[Entries from a data source]
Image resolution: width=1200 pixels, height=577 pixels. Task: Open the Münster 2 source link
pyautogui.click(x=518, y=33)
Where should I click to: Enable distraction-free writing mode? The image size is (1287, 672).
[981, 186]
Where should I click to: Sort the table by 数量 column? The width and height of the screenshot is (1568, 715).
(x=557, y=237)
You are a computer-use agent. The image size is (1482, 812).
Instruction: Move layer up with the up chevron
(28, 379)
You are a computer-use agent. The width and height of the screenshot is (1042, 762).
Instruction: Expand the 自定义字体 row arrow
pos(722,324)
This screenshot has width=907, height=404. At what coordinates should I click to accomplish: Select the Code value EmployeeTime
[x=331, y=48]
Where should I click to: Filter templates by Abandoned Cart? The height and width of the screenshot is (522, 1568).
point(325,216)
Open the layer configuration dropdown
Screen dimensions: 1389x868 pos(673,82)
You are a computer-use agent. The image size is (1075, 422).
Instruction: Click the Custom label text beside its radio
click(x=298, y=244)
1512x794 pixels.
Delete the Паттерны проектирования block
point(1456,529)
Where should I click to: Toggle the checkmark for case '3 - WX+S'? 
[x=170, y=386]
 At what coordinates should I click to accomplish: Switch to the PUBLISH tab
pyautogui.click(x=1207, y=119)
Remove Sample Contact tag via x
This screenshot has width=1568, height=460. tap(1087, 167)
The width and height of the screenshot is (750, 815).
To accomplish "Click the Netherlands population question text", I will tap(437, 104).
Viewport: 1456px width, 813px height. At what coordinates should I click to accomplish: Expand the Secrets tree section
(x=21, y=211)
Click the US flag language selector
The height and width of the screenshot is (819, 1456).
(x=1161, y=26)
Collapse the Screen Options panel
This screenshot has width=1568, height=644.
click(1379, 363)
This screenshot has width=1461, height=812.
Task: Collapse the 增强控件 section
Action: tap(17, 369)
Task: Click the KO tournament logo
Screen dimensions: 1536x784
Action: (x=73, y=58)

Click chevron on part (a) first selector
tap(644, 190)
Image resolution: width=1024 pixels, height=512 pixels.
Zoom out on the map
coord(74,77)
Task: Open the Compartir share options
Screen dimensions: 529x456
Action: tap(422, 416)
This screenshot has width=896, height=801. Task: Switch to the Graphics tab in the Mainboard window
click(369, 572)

▶ **Exercise brief**
Turn everything from the start of the entries down to the line containing "click(x=298, y=244)", that line included, into a numbered list, skipping any blank lines.

▶ **Response to the exercise**
1. Image resolution: width=1200 pixels, height=577 pixels. Task: Open the Münster 2 source link
2. pyautogui.click(x=518, y=33)
3. Where should I click to: Enable distraction-free writing mode? The image size is (1287, 672).
4. [981, 186]
5. Where should I click to: Sort the table by 数量 column? The width and height of the screenshot is (1568, 715).
6. (x=557, y=237)
7. You are a computer-use agent. The image size is (1482, 812).
8. Instruction: Move layer up with the up chevron
9. (28, 379)
10. You are a computer-use agent. The width and height of the screenshot is (1042, 762).
11. Instruction: Expand the 自定义字体 row arrow
12. pos(722,324)
13. This screenshot has width=907, height=404. At what coordinates should I click to accomplish: Select the Code value EmployeeTime
14. [x=331, y=48]
15. Where should I click to: Filter templates by Abandoned Cart? The height and width of the screenshot is (522, 1568).
16. point(325,216)
17. Open the layer configuration dropdown
18. Screen dimensions: 1389x868 pos(673,82)
19. You are a computer-use agent. The image size is (1075, 422).
20. Instruction: Click the Custom label text beside its radio
21. click(x=298, y=244)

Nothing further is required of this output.